(Dataset extract Opens)

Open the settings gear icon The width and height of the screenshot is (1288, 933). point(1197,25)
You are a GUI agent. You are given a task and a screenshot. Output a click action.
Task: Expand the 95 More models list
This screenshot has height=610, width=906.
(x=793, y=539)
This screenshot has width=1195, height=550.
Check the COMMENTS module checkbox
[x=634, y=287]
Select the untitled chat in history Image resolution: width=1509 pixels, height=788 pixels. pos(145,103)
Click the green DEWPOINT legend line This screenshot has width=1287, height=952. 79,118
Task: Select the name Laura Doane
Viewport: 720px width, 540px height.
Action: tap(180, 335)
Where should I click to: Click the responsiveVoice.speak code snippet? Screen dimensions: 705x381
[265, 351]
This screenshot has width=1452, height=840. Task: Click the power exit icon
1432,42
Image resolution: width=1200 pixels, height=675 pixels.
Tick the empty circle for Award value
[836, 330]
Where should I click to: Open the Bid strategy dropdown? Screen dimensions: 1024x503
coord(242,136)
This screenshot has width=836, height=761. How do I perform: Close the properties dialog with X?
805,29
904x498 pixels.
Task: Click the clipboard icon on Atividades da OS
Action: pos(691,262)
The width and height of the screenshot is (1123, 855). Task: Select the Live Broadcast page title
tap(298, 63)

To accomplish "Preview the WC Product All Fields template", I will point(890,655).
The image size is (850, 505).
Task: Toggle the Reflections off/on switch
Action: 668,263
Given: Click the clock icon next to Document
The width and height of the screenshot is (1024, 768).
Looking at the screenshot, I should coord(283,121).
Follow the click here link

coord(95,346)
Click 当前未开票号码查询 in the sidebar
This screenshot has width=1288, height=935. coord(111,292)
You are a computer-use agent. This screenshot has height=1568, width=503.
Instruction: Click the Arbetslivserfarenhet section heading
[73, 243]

(Dataset extract Closes)

Work to be completed → Exactly the lines from the one containing "Check the COMMENTS module checkbox" to the final line of the data, both included, should be printed, and nothing more.

Answer space →
Check the COMMENTS module checkbox
[x=634, y=287]
Select the untitled chat in history Image resolution: width=1509 pixels, height=788 pixels. pos(145,103)
Click the green DEWPOINT legend line This screenshot has width=1287, height=952. 79,118
Task: Select the name Laura Doane
Viewport: 720px width, 540px height.
Action: tap(180, 335)
Where should I click to: Click the responsiveVoice.speak code snippet? Screen dimensions: 705x381
[265, 351]
This screenshot has width=1452, height=840. Task: Click the power exit icon
1432,42
Image resolution: width=1200 pixels, height=675 pixels.
Tick the empty circle for Award value
[836, 330]
Where should I click to: Open the Bid strategy dropdown? Screen dimensions: 1024x503
coord(242,136)
This screenshot has width=836, height=761. How do I perform: Close the properties dialog with X?
805,29
904x498 pixels.
Task: Click the clipboard icon on Atividades da OS
Action: pos(691,262)
The width and height of the screenshot is (1123, 855). Task: Select the Live Broadcast page title
tap(298, 63)

To accomplish "Preview the WC Product All Fields template", I will point(890,655).
The image size is (850, 505).
Task: Toggle the Reflections off/on switch
Action: 668,263
Given: Click the clock icon next to Document
The width and height of the screenshot is (1024, 768).
Looking at the screenshot, I should coord(283,121).
Follow the click here link

coord(95,346)
Click 当前未开票号码查询 in the sidebar
This screenshot has width=1288, height=935. coord(111,292)
You are a computer-use agent. This screenshot has height=1568, width=503.
Instruction: Click the Arbetslivserfarenhet section heading
[73, 243]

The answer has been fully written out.